DOCUMENT SEGMENT:

· · · · · · ·

What else can we look forward from you in the future and where can we find out more?

I am currently finishing my second novel for Titan – it’s currently called Morwood and it’s another gothic fantasy set in the Sourdough world. It’s a bit more of a horror-y ghost story with a tiny bit of a Frankenstein vibe to it. And I have just sent the manuscript for a novella called The Bone Lantern to Marie O’Regan for her Absinthe imprint at PS Publishing – that one is related to the stories in The Tallow-Wife and also to All the Murmuring Bones. After that, I honestly am not sure what I’ll be doing! There’s a short story collection coming out later in the year from Brain Jar Press, and also another one of my writing guides in the Brain Jar Writer Chaps series – the first one is You Are Not You’re Writing & Other Sage Advice.  The second will probably be called What to Do When You Don’t Have a Book Coming Out.

· · · · · · ·

RECORDED DATA:
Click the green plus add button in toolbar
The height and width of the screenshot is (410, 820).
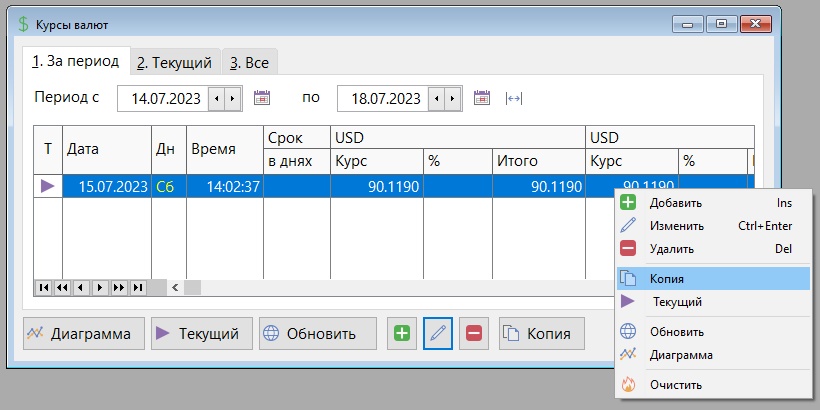402,333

· · · · · · ·

DIRECTIVE A:
Reproduce the interview passage on upcoming writing projects word for word, from "I am currently" up to and including "Book Coming Out.".
DIRECTIVE B:
Extend the interview passage on upcoming writing projects, starting after its final sentence.

EXERCISE RESPONSE A:
I am currently finishing my second novel for Titan – it’s currently called Morwood and it’s another gothic fantasy set in the Sourdough world. It’s a bit more of a horror-y ghost story with a tiny bit of a Frankenstein vibe to it. And I have just sent the manuscript for a novella called The Bone Lantern to Marie O’Regan for her Absinthe imprint at PS Publishing – that one is related to the stories in The Tallow-Wife and also to All the Murmuring Bones. After that, I honestly am not sure what I’ll be doing! There’s a short story collection coming out later in the year from Brain Jar Press, and also another one of my writing guides in the Brain Jar Writer Chaps series – the first one is You Are Not You’re Writing & Other Sage Advice.  The second will probably be called What to Do When You Don’t Have a Book Coming Out.

EXERCISE RESPONSE B:
You can find out more at www.angelaslatter.com, my Facebook author page is https://www.facebook.com/angelaslatterauthor, Twitter is AngelaSlatter, and Instagram (which is basically filled with dogs, photos of food and books) is rather unoriginally angelaslatter.

  

If there was one book, not your own, that you could get everyone would read what would it be?

Oh, at the moment it’s still Alix E. Harrow’s The Once and Future Witches. And if you’ve already read that one, then pre-order her novella from Tor.com A Spindle Splintered.